And then, of course, there's the Chinese wild card. The Chinese government and Chinese industry certainly aren't blind to the future of 3-D printing or its capacity to profoundly reorder the world's manufacturing economy.
There's ample evidence that China's government has targeted 3-D printing as a key future technology. For example, a Beijing University research team, working on 3-D production for aircraft parts, won a national award from the State Council for Technological Achievement in January.
Given how important this technology is likely to be and the extreme difficulty in calling a winner at this stage, I think investors have two choices.
First, in the short term, you can simply trade these stocks as you would any hot momentum play. Buy and sell as the short-term trend indicators suggest. This won't give you a lasting or increasing exposure to the sector, but you will stay on top of trends and, to the degree that you aren't a purely technical trader of these shares, you'll gradually increase your familiarity with the companies in the still very early stage market.

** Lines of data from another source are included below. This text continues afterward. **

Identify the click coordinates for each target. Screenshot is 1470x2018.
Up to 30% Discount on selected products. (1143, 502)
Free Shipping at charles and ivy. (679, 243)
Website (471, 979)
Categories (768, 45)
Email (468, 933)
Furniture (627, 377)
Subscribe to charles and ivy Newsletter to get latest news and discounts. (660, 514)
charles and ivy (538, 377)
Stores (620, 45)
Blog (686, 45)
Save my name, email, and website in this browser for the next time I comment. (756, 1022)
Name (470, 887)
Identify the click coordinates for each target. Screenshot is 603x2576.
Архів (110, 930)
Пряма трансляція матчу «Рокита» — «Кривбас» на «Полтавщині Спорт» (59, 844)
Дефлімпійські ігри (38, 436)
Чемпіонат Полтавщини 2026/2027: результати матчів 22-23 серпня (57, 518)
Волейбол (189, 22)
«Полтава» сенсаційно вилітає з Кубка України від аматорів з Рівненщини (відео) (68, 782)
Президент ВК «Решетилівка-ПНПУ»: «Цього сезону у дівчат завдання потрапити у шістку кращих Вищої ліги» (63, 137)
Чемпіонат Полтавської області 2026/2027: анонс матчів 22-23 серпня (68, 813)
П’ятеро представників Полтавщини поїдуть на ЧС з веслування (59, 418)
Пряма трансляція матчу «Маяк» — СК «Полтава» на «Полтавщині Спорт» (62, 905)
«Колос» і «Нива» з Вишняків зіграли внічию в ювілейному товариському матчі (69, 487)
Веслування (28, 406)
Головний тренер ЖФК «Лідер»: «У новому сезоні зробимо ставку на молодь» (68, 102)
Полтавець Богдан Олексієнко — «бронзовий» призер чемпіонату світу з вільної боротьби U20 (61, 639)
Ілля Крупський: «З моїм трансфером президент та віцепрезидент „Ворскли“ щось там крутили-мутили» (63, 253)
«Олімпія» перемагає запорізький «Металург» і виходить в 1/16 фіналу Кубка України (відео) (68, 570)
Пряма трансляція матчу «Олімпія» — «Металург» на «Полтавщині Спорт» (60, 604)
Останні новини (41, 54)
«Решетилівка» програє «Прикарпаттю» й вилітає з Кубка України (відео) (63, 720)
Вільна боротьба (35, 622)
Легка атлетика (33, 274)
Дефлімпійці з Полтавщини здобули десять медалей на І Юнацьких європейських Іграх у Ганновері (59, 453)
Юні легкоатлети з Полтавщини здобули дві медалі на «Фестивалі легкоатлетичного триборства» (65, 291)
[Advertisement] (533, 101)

Second, you could take a more long-term, venture capital approach and put together a portfolio in the sector. Venture capitalists expect that of 10 bets they make, some will simply not play out and may actually lose money; some will do no better than break even; some will result in a two- to three-fold return; and a very few will turn into a seven- or eight- or even a 10-bagger.
The keys to making this approach work are:
  • Even though you are building a portfolio, you still do due diligence and try to pick the best companies in the sector, given your understanding of the limits of your knowledge.
  • You make sure that your portfolio truly covers all the bases in the emerging sector. If the future surprisingly zigs, you'd like to own a piece of it.
  • Price matters. It's a whole lot easier for a $500 million market-cap stock to turn into a $5 billion market-cap stock than it is for a $10 billion market-cap stock to go to $100 billion.

Building a 3-D portfolio

To build my 3-D portfolio now, I'd like to include the three stocks highlighted above, with an idea of buying some ExOne now and more later if the shares drop on the end of post-IPO lockups that prevent selling by insiders and early round investors. I'd like to get 3D Systems cheaper than it is now, but I wouldn't wait for it to get absolutely cheap. It and Stratasys are volatile, and I think you'll have plenty of drops for buying both.
And, of course, keep your eyes open for new entrants into the field that deserve a place in your sector portfolio.
Like most truly disruptive technologies, the 3-D printer story isn't all sunshine and lollipops, from a macro perspective.
First, the technology will eliminate high-paying manufacturing jobs. A company might indeed save money by using 3-D printing technology to prototype and produce complex components, but that will also result in the elimination of highly skilled practical engineering and production jobs.
Long term, I don't know if the new jobs created in software design, for example, will balance out the jobs lost, but it's clear that the skilled workers who lose their jobs because of the adoption of this technology won't be hired for the new jobs created by this technology. In other words, 3-D printing technology will clearly worsen the problem whereby older skilled workers in relatively highly paid jobs lose those jobs and lack the skills required by newly created positions.
Second, 3-D-printer technology will make the inadequacies in the world's apparatus for protecting intellectual property even worse. How do you protect a design when software engineers can turn it into code, and then either print the product themselves or put the code on the Internet for all to print? And when a "unique" product exists as code, then what exactly are the criteria for intellectual property that are eligible for protection?
The global economy never works out the solutions to problems like these before a disruptive technology is let loose on the world. And there's no reason to think that we'll do better this time.
3-D printing is coming. It is the future. The big questions are what that future will look like and how long it will take to arrive.